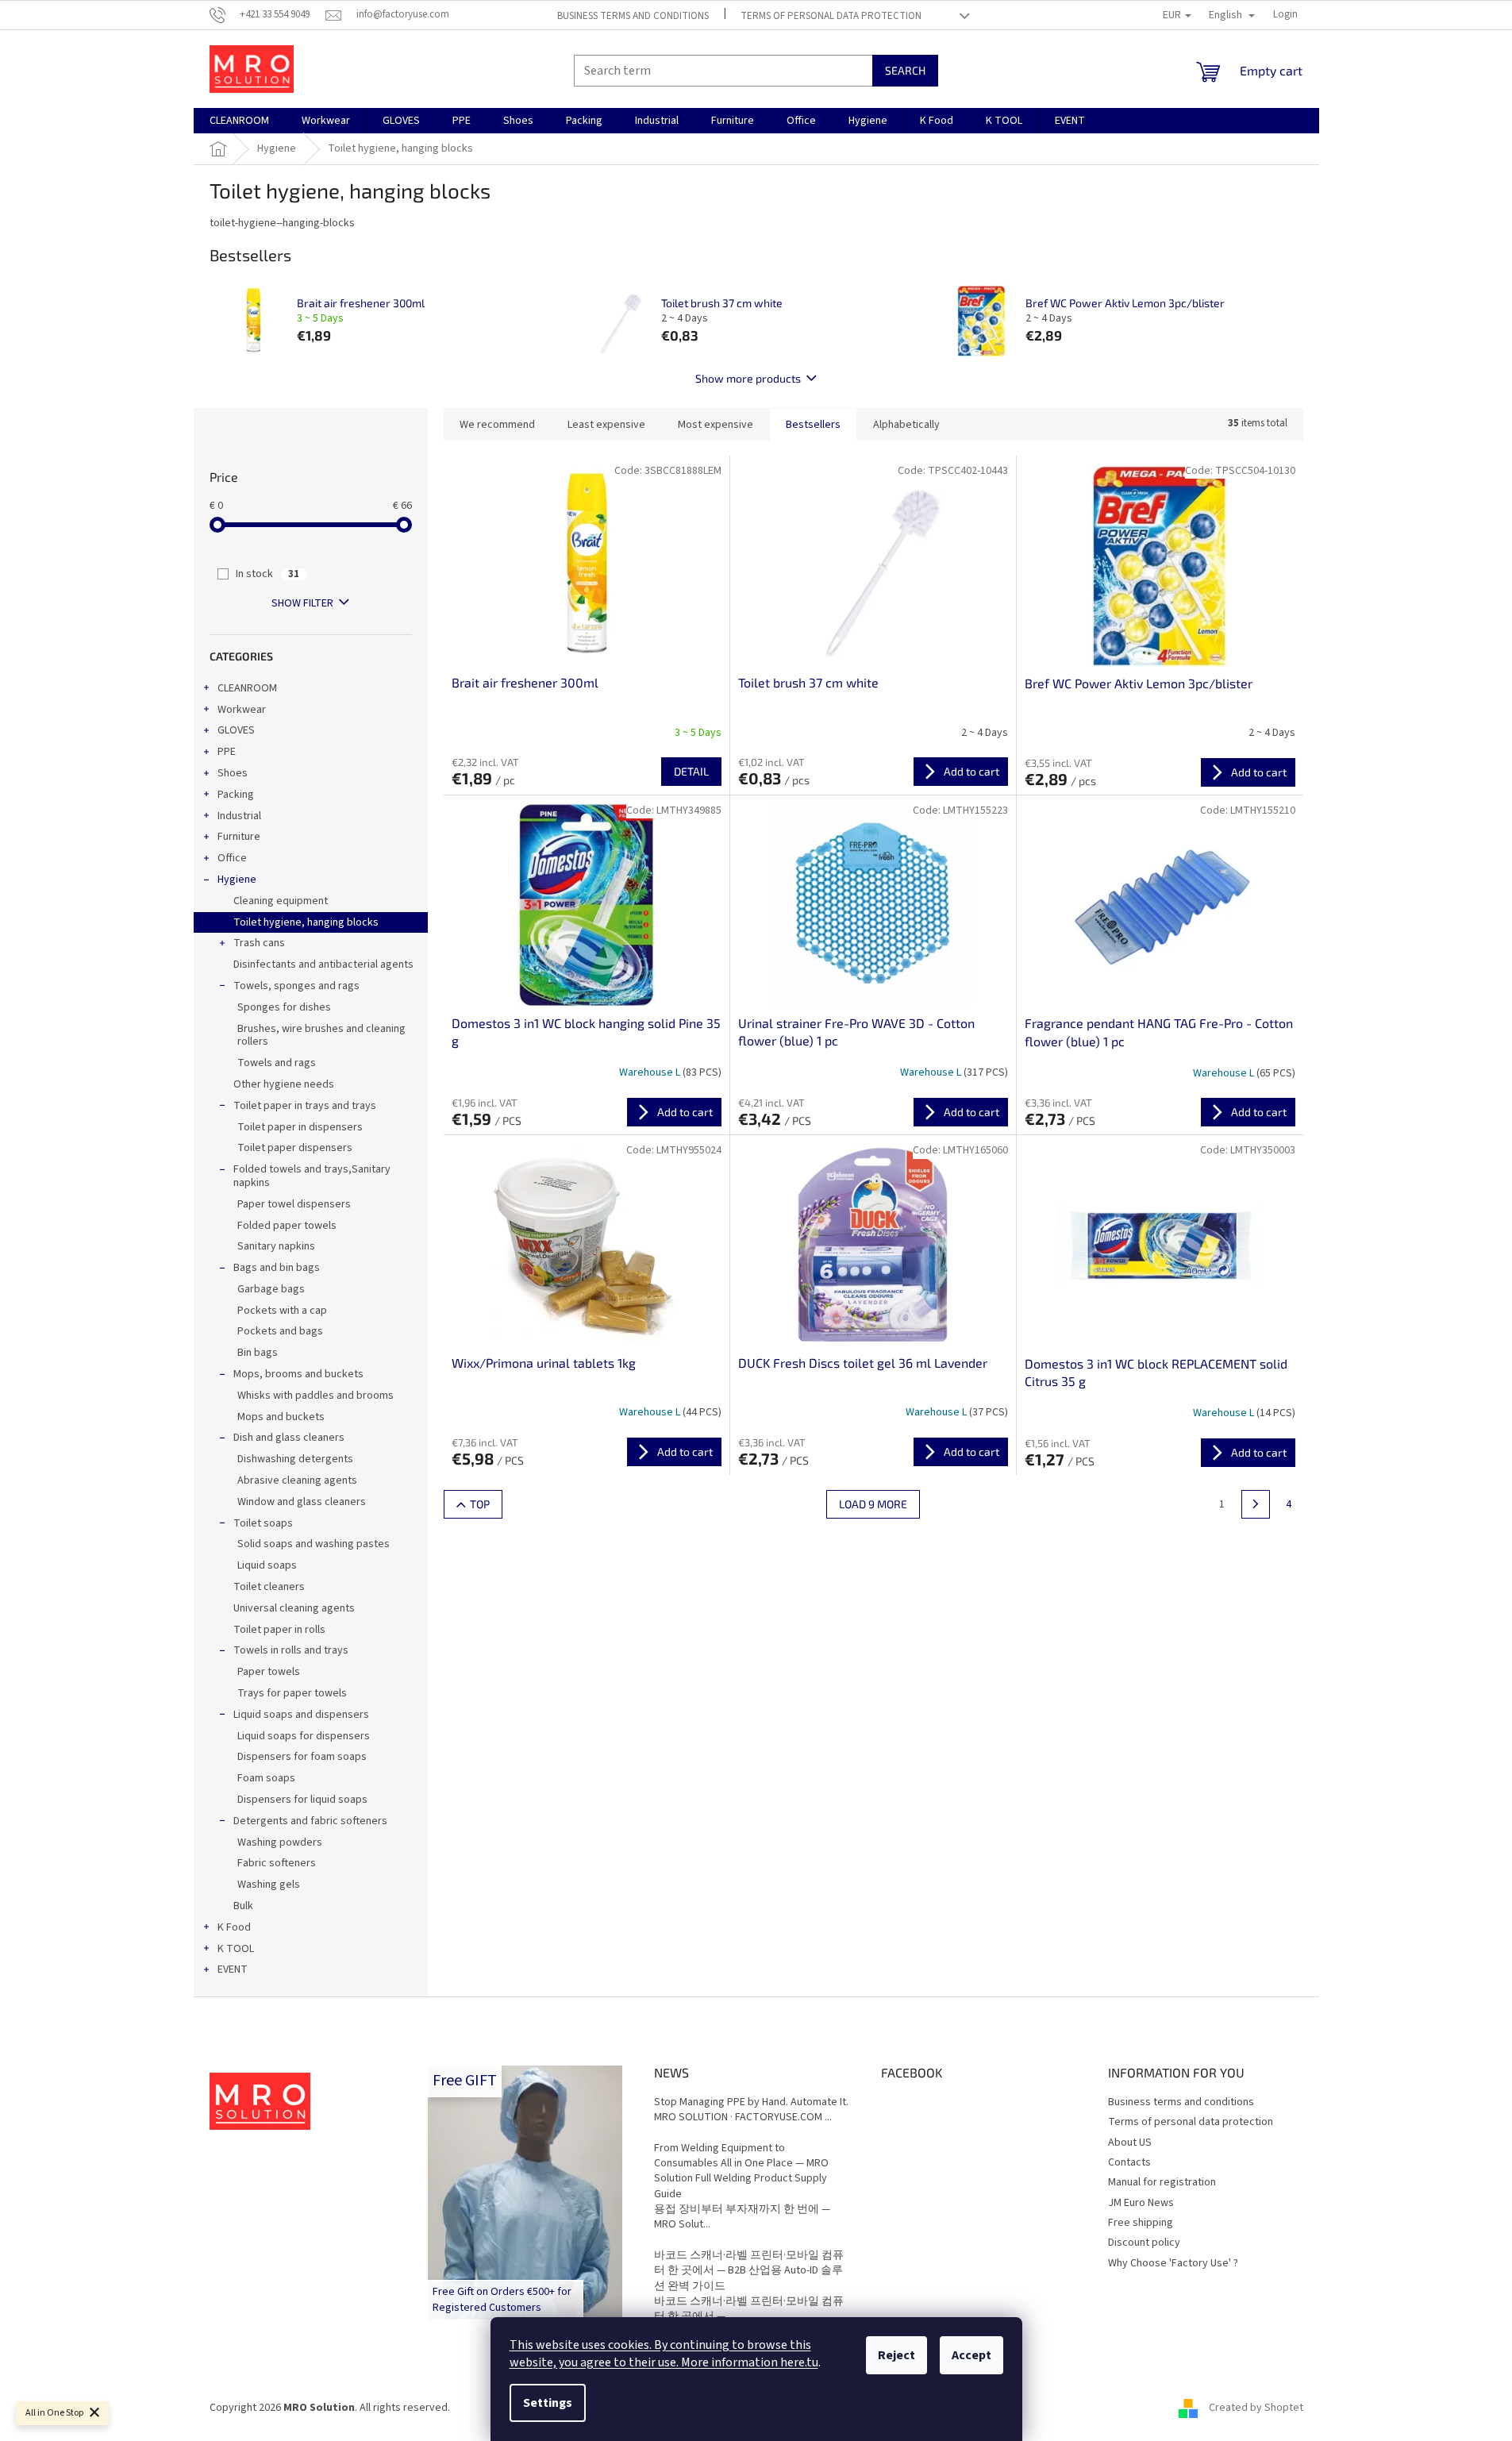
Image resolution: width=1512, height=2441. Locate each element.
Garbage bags (271, 1289)
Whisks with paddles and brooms (315, 1395)
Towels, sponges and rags (296, 986)
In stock (267, 574)
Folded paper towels (287, 1226)
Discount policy (1144, 2242)
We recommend (497, 425)
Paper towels (268, 1672)
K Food (234, 1927)
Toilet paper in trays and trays (304, 1106)
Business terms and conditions (633, 16)
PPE (226, 752)
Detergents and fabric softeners (310, 1821)
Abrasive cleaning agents (297, 1480)
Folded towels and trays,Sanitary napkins (312, 1176)
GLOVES (236, 730)
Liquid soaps (267, 1565)
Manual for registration (1162, 2182)
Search (905, 70)
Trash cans (259, 943)
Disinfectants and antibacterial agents (323, 964)
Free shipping (1140, 2223)
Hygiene (236, 879)
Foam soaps (266, 1778)
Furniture (238, 837)
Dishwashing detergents (295, 1459)
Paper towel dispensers (294, 1204)
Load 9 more (873, 1504)
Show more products (748, 378)
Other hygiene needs (283, 1084)
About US (1130, 2142)
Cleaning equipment (280, 901)
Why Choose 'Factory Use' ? (1173, 2263)
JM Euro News (1141, 2203)
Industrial (239, 816)
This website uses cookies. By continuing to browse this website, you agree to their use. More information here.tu (664, 2353)
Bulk (243, 1906)
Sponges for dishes (284, 1007)
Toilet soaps (263, 1523)
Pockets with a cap (282, 1311)
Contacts (1129, 2162)
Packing (235, 795)
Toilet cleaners (269, 1587)
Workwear (241, 710)
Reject (896, 2355)
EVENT (232, 1969)
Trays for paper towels (292, 1693)
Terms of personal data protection (831, 16)
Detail (691, 771)
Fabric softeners (276, 1863)
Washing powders (279, 1842)
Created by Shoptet (1256, 2408)
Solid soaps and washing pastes (313, 1544)
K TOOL (235, 1949)
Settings (547, 2403)
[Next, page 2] (1255, 1504)
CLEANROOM (247, 688)
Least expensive (606, 425)
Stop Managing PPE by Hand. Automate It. (751, 2102)
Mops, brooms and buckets (298, 1374)
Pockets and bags (280, 1331)
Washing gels (268, 1884)
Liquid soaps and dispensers (301, 1715)
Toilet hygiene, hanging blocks (306, 922)
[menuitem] (239, 120)
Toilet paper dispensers (294, 1148)
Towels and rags (276, 1063)
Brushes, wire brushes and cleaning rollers (321, 1035)
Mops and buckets (281, 1417)
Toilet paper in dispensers (300, 1127)
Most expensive (715, 425)
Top (480, 1504)
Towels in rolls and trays (290, 1650)
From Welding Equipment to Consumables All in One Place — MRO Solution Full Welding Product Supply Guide (741, 2171)
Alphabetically (906, 425)
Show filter (302, 603)
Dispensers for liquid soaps (302, 1800)
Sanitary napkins (276, 1246)
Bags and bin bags (276, 1268)
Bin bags (257, 1353)
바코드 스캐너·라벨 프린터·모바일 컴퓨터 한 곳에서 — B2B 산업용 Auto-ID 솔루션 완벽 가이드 (749, 2271)
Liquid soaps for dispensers (303, 1736)
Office (232, 858)
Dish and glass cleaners (288, 1438)
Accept (971, 2355)
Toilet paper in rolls (279, 1630)
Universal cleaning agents (294, 1608)
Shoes (232, 773)
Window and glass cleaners (301, 1502)
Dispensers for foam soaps (302, 1757)
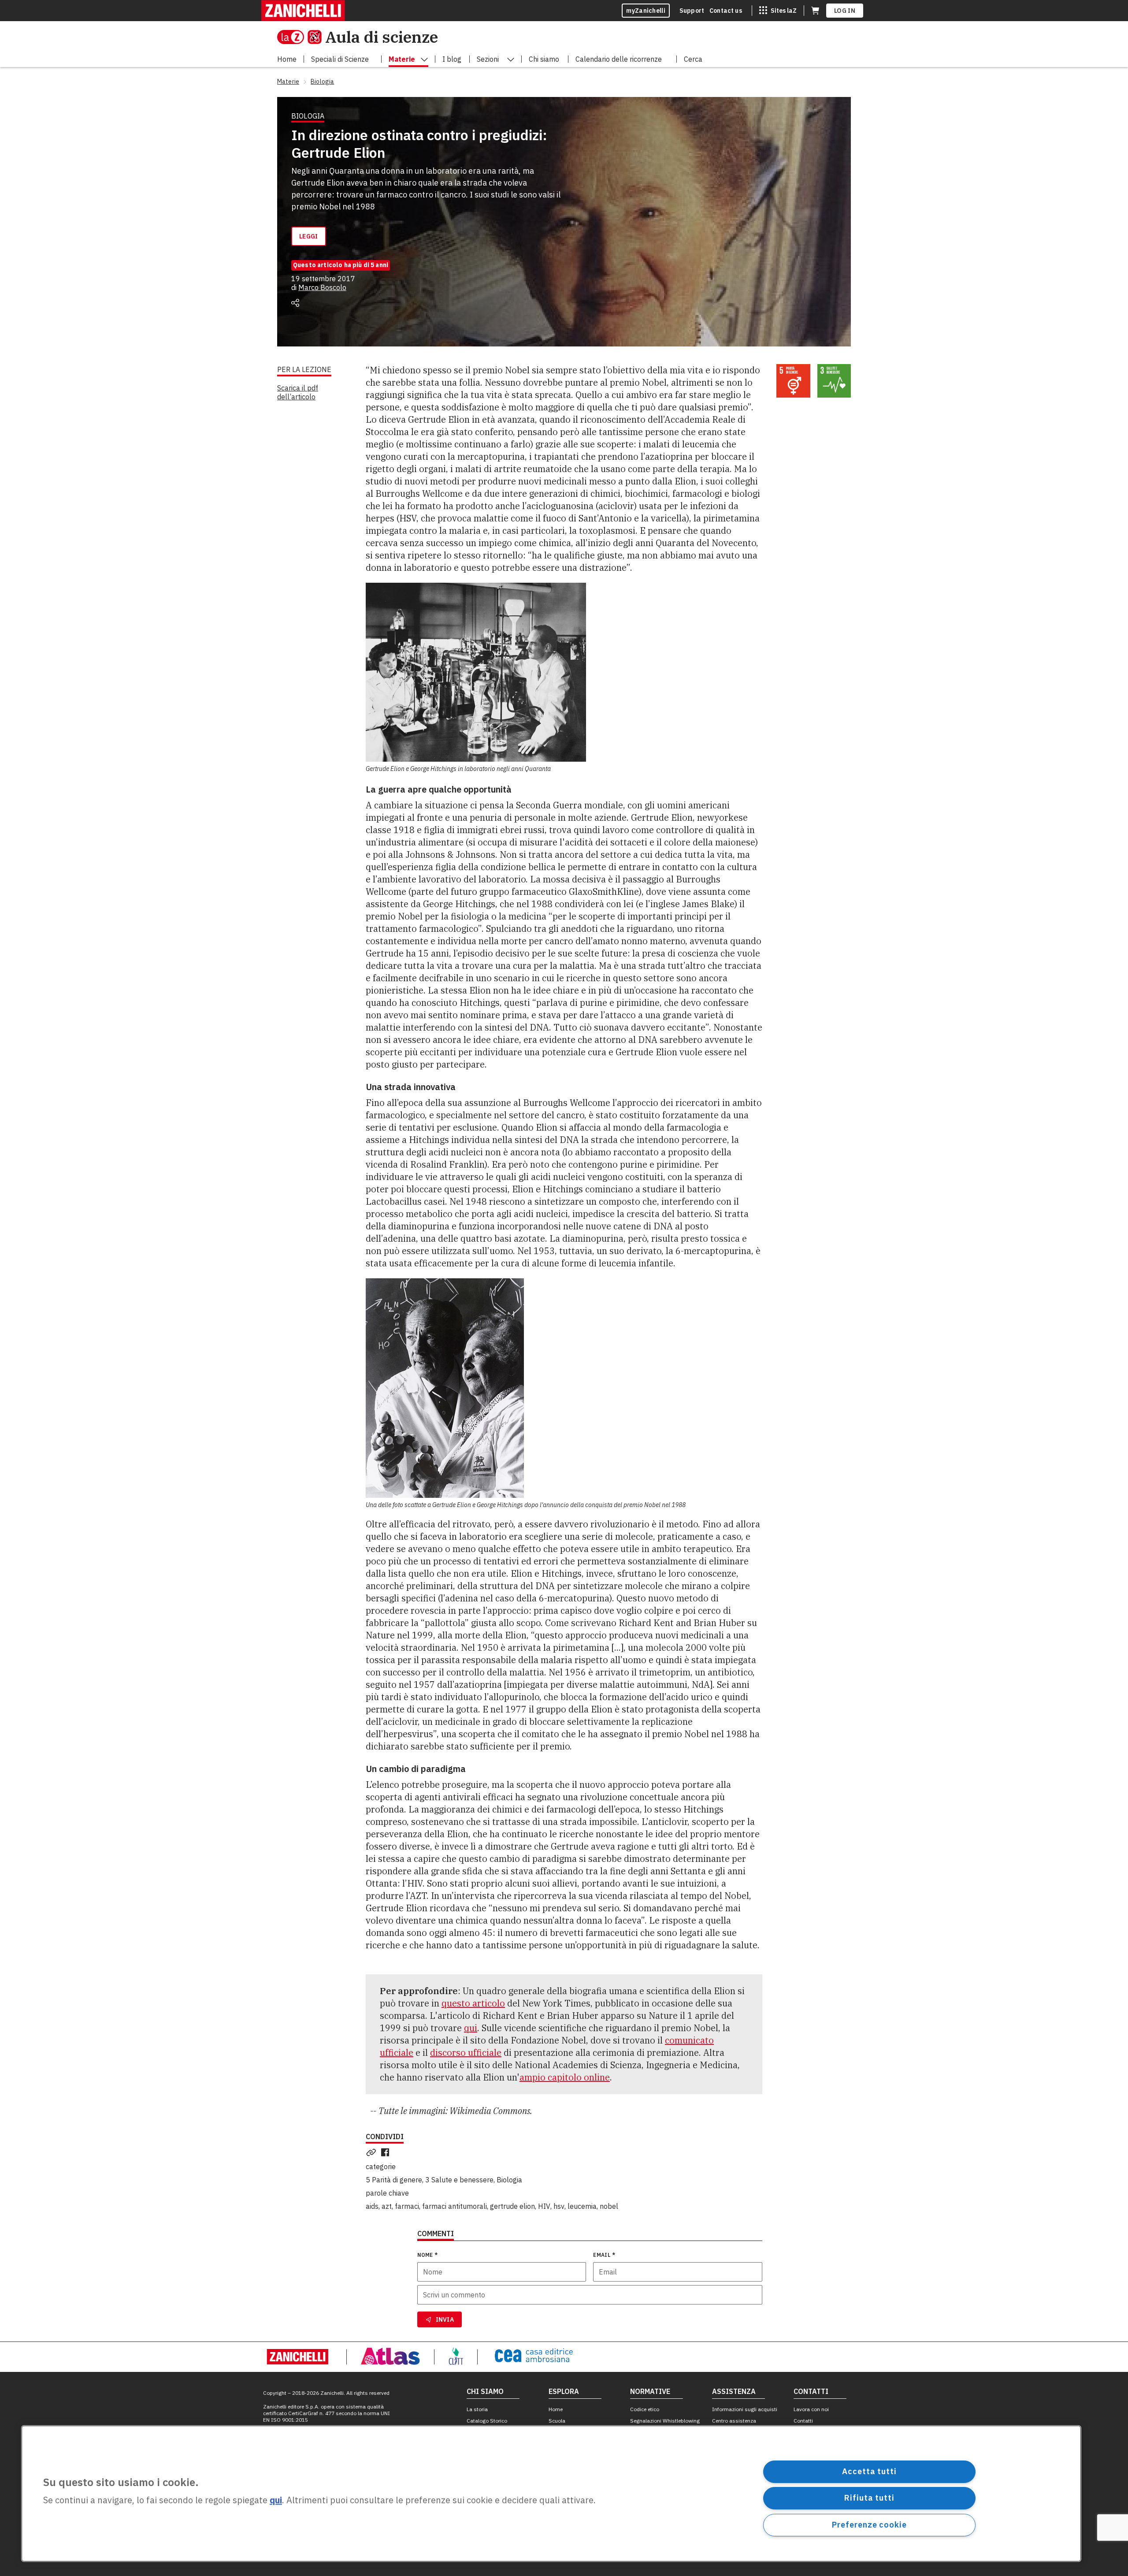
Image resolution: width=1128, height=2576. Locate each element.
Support (691, 11)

TASK DETAILS >> Please reproduce the lines from the line with "Folded towels and" to the line with "Toilet paper in rolls (279, 1630)", both ends included, exactly as they appear above.

SOLUTION TO THIS PROBLEM >>
Folded towels and trays,Sanitary napkins (312, 1176)
GLOVES (236, 730)
Liquid soaps (267, 1565)
Manual for registration (1162, 2182)
Search (905, 70)
Trash cans (259, 943)
Disinfectants and antibacterial agents (323, 964)
Free shipping (1140, 2223)
Hygiene (236, 879)
Foam soaps (266, 1778)
Furniture (238, 837)
Dishwashing detergents (295, 1459)
Paper towel dispensers (294, 1204)
Load 9 more (873, 1504)
Show more products (748, 378)
Other hygiene needs (283, 1084)
About US (1130, 2142)
Cleaning equipment (280, 901)
Why Choose 'Factory Use' ? (1173, 2263)
JM Euro News (1141, 2203)
Industrial (239, 816)
This website uses cookies. By continuing to browse this website, you agree to their use. More information here.tu (664, 2353)
Bulk (243, 1906)
Sponges for dishes (284, 1007)
Toilet soaps (263, 1523)
Pockets with a cap (282, 1311)
Contacts (1129, 2162)
Packing (235, 795)
Toilet cleaners (269, 1587)
Workwear (241, 710)
Reject (896, 2355)
EVENT (232, 1969)
Trays for paper towels (292, 1693)
Terms of personal data protection (831, 16)
Detail (691, 771)
Fabric softeners (276, 1863)
Washing powders (279, 1842)
Created by Shoptet (1256, 2408)
Solid soaps and washing pastes (313, 1544)
K TOOL (235, 1949)
Settings (547, 2403)
[Next, page 2] (1255, 1504)
CLEANROOM (247, 688)
Least expensive (606, 425)
Stop Managing PPE by Hand. Automate It. (751, 2102)
Mops, brooms and buckets (298, 1374)
Pockets and bags (280, 1331)
Washing gels (268, 1884)
Liquid soaps and dispensers (301, 1715)
Toilet hygiene, hanging blocks (306, 922)
[menuitem] (239, 120)
Toilet paper dispensers (294, 1148)
Towels and rags (276, 1063)
Brushes, wire brushes and cleaning rollers (321, 1035)
Mops and buckets (281, 1417)
Toilet paper in dispensers (300, 1127)
Most expensive (715, 425)
Top (480, 1504)
Towels in rolls and trays (290, 1650)
From Welding Equipment to Consumables All in One Place — MRO Solution Full Welding Product Supply Guide (741, 2171)
Alphabetically (906, 425)
Show filter (302, 603)
Dispensers for liquid soaps (302, 1800)
Sanitary napkins (276, 1246)
Bags and bin bags (276, 1268)
Bin bags (257, 1353)
바코드 스캐너·라벨 프린터·모바일 컴퓨터 한 곳에서 — B2B 산업용 Auto-ID 솔루션 완벽 가이드 (749, 2271)
Liquid soaps for dispensers (303, 1736)
Office (232, 858)
Dish and glass cleaners (288, 1438)
Accept (971, 2355)
Toilet paper in rolls (279, 1630)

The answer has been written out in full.